Zimbabwe's Mugabe says he's 'in really good health'By KITSEPILE NYATHI in Harare | Saturday, June 16  2012 at  17:34

Zimbabwe President Robert Mugabe attends the opening of the meeting of secretaries general of former liberation movements from Southern Africa in Harare, on June 8, 2012. The veteran ruler says he is in very good health. AFP PHOTO 

Zimbabwe President Robert Mugabe has hit back at critics who claim he is now too frail to run for another term in office saying it was his rivals that were instead battling ill health.

The veteran ruler, in power since 1980, was last year nominated by his ZANU- PF party to run in elections he wants held this year.

He told a meeting of the party's women’s league on Friday that his long time foe and current prime minister Morgan Tsvangirai was fond of questioning his health each time he granted journalists interviews.

“Some say I might die in 2013,” President Mugabe, 88, said. “I don’t know why they chose 13 maybe it’s because it is an unlucky number I suppose but I am actually very strong.

“When (Mr) Tsvangirai goes where he goes we hear him on the newspapers and internet saying we are now on good terms but the only problem is that I am very frail.

“I am not frail I am really strong and I am enjoying good health.

“It’s actually some of them that we hear are suffering from these diseases and we know who they are.”

Last week First Lady Grace Mugabe said he husband was still "fit, lucid, energetic and sound” in a rare interview with the state media about the life of the ZANU-PF leader.

For the past two years, rumours have persisted that President Mugabe suffers from advanced prostate cancer.

Last year, he flew to Singapore more than eight times amid reports that he was seeking treatment.

Reserve Bank of Zimbabwe governor and ally Dr Gideon Gono was quoted in a leaked 2008 United States diplomatic cable saying doctors had given President Mugabe five years to live

"That’s what they say, they say Mugabe is a very old man and this and that, but he is very sound and lucid,” Mrs Mugabe told the loyalist Sunday Mail newspaper.

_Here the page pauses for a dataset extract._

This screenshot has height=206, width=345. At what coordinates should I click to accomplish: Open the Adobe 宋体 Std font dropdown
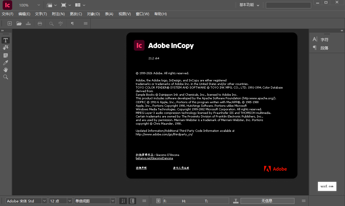[x=26, y=201]
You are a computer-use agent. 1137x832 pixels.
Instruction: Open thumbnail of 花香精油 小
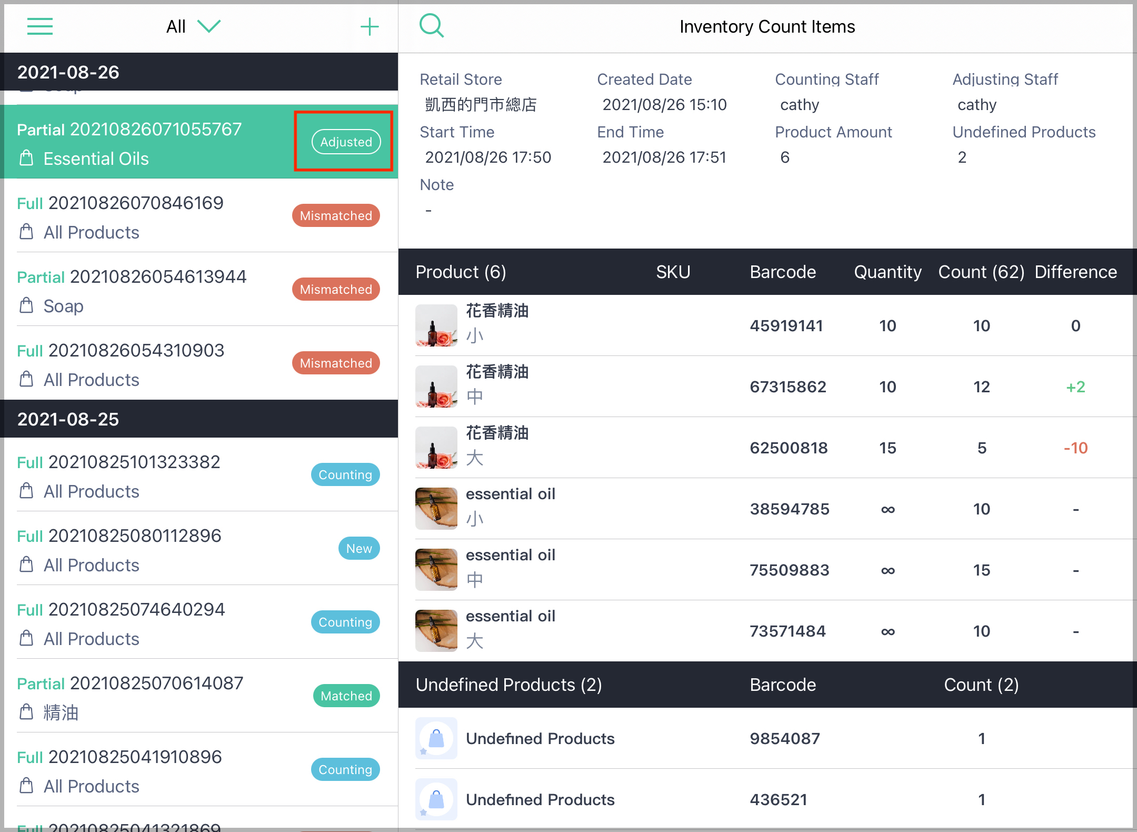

"Very, very sound I’m telling you, and very energetic, too. Oh yes, he is a different person.

"He will not miss exercises, seven days a week. At that age, he is very lucky he inherited his mother’s genes.

"We think when she died she was over 100 years old and she was very sound."

Mrs Mugabe, who is 41 years younger than her husband, said the veteran ruler was a fitness fanatic who spent most of his time at the gym.

President Mugabe is likely to face Mr Tsvangirai, who turns 60 this year, in elections.